(Data records)
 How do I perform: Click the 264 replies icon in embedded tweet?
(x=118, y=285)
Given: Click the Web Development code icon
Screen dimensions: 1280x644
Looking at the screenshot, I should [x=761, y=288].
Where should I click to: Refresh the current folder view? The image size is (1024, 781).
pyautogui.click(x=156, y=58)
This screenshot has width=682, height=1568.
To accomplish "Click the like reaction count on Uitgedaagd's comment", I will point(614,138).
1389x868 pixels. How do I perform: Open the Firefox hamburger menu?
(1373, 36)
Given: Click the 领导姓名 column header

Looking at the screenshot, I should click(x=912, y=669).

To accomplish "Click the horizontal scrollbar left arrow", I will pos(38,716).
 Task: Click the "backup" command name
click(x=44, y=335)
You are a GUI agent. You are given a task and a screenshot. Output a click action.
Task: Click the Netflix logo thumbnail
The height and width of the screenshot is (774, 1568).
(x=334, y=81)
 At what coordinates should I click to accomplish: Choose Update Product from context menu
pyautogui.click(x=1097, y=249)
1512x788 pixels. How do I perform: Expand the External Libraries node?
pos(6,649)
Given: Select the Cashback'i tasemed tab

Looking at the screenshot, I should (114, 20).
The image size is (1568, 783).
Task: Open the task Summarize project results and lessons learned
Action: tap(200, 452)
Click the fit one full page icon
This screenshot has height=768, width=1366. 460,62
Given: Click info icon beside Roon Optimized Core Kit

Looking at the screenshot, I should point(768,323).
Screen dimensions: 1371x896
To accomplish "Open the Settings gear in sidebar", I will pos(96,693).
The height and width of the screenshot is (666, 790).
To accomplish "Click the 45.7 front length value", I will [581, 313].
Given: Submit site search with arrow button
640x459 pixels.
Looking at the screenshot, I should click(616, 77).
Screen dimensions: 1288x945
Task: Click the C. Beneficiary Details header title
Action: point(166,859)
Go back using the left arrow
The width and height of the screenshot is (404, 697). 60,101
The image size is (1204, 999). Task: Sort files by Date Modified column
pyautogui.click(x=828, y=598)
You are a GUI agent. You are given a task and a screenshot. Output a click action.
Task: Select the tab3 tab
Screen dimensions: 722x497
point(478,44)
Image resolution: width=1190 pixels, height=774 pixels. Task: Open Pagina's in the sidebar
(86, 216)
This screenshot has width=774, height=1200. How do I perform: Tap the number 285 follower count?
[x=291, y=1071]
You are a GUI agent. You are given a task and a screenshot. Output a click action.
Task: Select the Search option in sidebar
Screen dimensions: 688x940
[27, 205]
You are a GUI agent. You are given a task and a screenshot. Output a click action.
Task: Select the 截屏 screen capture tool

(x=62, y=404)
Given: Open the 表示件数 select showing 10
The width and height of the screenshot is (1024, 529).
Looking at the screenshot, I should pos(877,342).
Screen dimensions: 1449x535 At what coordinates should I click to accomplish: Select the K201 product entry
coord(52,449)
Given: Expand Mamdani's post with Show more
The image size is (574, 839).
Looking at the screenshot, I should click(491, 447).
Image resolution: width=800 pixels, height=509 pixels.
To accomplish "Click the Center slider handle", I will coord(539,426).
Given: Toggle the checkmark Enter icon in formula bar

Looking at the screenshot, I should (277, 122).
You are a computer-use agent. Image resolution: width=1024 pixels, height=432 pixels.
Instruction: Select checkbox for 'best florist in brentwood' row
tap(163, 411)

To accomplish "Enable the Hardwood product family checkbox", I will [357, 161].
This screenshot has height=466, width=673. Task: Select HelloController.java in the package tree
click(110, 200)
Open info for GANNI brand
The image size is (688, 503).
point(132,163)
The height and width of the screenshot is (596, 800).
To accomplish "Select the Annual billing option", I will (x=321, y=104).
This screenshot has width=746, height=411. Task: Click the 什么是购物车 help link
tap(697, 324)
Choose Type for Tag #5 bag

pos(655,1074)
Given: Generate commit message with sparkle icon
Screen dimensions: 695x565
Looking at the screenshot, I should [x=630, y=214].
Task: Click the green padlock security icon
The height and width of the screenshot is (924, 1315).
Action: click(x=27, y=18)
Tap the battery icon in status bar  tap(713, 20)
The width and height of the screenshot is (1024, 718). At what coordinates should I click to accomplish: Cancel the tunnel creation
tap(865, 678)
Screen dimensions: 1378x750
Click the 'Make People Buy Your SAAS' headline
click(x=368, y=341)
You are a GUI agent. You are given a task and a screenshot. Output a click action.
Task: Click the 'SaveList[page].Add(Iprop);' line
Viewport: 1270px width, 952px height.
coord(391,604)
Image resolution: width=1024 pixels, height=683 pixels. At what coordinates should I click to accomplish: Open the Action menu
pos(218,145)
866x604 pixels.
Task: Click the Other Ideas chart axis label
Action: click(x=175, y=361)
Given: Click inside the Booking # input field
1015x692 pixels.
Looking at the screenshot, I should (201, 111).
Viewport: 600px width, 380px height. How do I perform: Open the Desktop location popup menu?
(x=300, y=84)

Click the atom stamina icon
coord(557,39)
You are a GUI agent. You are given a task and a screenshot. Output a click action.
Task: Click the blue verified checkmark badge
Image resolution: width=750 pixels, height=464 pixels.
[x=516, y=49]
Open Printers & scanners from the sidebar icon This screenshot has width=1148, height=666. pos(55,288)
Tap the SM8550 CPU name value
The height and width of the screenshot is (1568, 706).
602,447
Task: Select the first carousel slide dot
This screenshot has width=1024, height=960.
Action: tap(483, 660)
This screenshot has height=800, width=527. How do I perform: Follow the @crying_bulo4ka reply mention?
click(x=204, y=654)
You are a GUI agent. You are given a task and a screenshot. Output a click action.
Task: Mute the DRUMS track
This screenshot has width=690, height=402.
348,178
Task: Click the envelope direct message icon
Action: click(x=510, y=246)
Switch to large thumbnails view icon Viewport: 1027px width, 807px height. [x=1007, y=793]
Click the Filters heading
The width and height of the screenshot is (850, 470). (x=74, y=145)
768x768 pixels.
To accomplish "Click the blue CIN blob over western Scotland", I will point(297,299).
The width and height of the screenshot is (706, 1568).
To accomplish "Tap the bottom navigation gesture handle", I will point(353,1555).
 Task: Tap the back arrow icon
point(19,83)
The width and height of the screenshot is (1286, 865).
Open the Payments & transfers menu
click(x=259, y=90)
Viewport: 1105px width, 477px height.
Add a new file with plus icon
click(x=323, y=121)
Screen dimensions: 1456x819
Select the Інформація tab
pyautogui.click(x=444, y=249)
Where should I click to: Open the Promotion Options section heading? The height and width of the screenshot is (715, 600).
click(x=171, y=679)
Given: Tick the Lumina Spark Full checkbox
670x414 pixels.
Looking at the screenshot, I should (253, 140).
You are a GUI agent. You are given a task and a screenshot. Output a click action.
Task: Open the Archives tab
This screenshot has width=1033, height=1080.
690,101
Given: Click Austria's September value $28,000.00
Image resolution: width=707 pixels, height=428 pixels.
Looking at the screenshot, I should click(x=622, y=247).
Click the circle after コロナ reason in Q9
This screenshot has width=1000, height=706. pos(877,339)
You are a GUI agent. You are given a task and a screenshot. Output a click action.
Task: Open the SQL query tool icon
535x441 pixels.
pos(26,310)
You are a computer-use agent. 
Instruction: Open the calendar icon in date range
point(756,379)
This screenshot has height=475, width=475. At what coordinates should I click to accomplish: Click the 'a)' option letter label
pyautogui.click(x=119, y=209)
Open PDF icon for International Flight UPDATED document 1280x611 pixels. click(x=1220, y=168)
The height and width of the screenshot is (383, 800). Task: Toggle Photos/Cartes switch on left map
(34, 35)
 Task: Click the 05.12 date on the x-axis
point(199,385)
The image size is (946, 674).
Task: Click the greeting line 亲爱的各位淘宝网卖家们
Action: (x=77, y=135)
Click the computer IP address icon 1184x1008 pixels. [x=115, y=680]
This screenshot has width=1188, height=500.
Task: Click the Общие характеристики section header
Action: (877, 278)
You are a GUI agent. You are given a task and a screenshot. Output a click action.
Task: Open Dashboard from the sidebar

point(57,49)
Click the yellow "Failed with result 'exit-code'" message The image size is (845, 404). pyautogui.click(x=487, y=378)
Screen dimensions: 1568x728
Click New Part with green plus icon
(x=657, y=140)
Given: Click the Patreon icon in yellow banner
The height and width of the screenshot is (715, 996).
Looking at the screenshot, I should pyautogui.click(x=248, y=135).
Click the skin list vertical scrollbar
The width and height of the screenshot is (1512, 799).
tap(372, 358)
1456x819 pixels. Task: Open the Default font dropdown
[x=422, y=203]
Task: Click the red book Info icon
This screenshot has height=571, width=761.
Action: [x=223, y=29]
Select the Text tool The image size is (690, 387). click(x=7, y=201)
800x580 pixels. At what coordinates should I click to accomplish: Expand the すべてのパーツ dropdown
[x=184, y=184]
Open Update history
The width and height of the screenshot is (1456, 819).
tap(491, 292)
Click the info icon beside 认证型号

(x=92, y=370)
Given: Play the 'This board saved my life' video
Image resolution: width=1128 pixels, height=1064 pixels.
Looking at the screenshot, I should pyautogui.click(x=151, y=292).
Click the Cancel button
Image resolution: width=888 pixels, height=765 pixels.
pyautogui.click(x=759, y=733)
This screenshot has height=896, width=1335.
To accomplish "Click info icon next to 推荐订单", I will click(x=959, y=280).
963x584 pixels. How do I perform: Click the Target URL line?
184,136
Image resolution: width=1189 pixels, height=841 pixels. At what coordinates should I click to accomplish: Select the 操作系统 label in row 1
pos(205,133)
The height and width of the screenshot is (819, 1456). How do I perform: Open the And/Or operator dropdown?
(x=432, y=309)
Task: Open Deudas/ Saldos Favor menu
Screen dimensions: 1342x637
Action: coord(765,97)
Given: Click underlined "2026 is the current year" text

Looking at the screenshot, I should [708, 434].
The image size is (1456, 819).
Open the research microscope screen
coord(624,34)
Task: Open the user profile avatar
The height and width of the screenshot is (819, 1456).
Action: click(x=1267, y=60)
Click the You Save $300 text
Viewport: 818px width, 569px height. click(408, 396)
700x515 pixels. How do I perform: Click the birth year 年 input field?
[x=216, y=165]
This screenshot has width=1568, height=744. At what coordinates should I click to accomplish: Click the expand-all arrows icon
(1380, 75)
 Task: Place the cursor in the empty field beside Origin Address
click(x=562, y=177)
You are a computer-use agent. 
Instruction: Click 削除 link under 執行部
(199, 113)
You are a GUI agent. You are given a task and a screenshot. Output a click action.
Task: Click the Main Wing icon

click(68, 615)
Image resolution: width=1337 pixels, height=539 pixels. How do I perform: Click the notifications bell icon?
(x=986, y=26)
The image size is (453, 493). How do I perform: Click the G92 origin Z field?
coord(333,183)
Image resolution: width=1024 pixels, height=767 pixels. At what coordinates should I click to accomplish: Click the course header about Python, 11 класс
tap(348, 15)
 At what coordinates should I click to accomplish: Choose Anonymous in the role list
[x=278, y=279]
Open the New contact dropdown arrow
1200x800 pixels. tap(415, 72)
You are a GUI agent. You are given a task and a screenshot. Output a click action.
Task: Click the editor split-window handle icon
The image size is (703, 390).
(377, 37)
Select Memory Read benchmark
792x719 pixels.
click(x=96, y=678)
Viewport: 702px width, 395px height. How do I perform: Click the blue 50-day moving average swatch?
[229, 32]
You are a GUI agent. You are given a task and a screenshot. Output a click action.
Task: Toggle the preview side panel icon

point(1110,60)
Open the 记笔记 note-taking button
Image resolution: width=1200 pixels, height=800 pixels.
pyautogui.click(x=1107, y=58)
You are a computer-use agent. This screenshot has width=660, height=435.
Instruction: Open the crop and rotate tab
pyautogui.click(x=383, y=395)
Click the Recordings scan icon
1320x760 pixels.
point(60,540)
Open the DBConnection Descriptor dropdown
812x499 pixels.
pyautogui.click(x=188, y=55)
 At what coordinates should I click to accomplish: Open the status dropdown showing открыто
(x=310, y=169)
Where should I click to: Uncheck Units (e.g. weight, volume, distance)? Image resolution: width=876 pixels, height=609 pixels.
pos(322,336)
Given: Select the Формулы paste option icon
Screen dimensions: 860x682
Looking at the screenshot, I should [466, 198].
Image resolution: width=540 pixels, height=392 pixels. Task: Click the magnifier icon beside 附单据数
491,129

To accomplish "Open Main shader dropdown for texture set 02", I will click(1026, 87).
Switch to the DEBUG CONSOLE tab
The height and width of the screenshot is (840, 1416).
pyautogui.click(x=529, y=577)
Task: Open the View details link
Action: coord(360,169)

WORK TO COMPLETE: List every line in the records that contains the string "year". Case counts.

WRITTEN SOLUTION:
Given: Click underlined "2026 is the current year" text
700x515 pixels. How do I perform: Click the birth year 年 input field?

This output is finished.